Likewise, house mortgages are typically spread over 30 years (with relatively smaller interest) so you are assured of a roof above your head so long as you make the mortgages.
3. A business
Now we’re talking. A business is one of the best ways to generate multiple income streams. It’s not a foolproof way to achieve financial freedom because there will be learning curve and failures, but if you have the guts for it, then save for your business capital, get some necessary skills, and the risk might just be worth it.
2. Assets and investments
This is probably the fastest and easiest thing that you can do right now. Build you portfolio of paper assets that include high risk/high reward and low risk instruments.
The reason that we should not forego investing in paper assets now is the growth rate that it offers to small time investors and traditional savers. In fact you might just be able to save money from your investments that is enough to buy a car or a house in cash! By then, you don’t have to be indebted for 30 years or beyond.

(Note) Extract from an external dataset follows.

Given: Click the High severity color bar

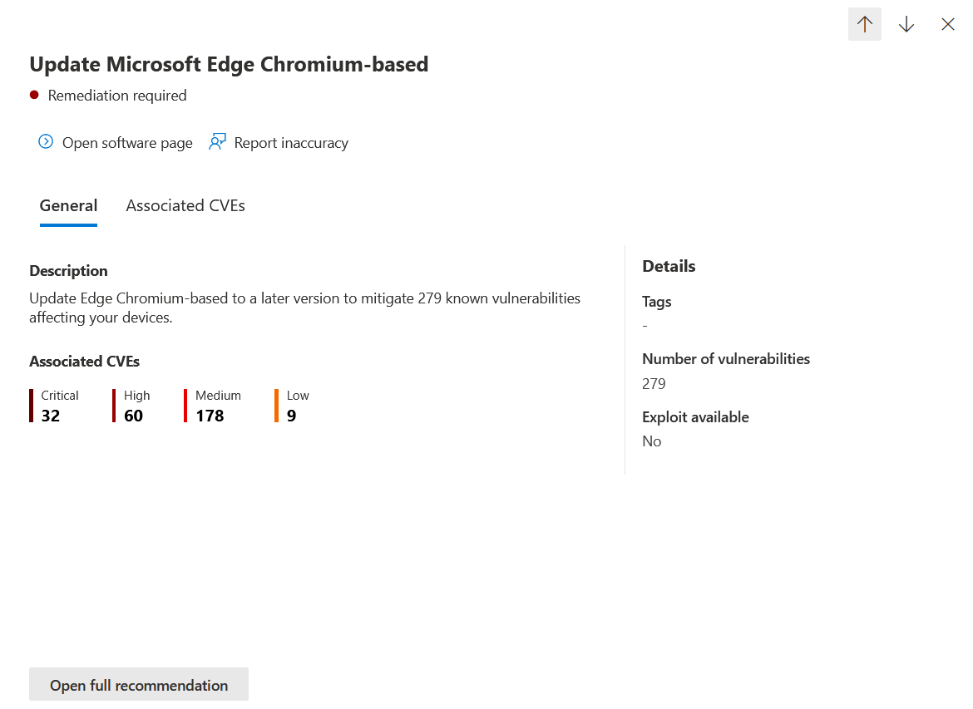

1. Invest in your happiness first
But perhaps this is by far the most important priority we should set our eyes on: investing in our happiness.
If you keep at a job that has a good pay but is not making you happy in other aspects, then the money flooding your way will not truly make you happy.
You might just even overspend to make yourself feel fulfilled. You go on expensive vacations to escape from something you don’t feel like doing. You’ll get a paycheck but leave from work feeling unfulfilled.
So don’t make having lots of money or driving a fast car as your ultimate goal in life. Instead, find your passion and make profit off it.
If you love helping people arrange their travel to other countries, then a travel agency might be a good business idea for you. If you love baking, then why not try baking for the love of cakes and cookies, while making money at the same time?
In his book The $100 Startup, Chris Guillebeau encourages aspiring entrepreneurs to discover the intersection between your skills or expertise and what people are willing to pay for to relieve them of their life’s pain.
This is what he calls the passion + profit principle. Some people describe this as the best of both worlds where you get to enjoy life while making a living.
In my younger days, I spent my money for pursuits that led me to the where I am now. And I never regretted it. Finding my passion and purpose, in life and in business, is what truly makes me happy — not the money that comes with it.
So my unsolicited advice for the younger generation is to find what you love to do, because like what Steve Jobs said, when you love what you are doing, great work follows.
And with great work, comes good payday which of course gives you the freedom to pursue your other material goals.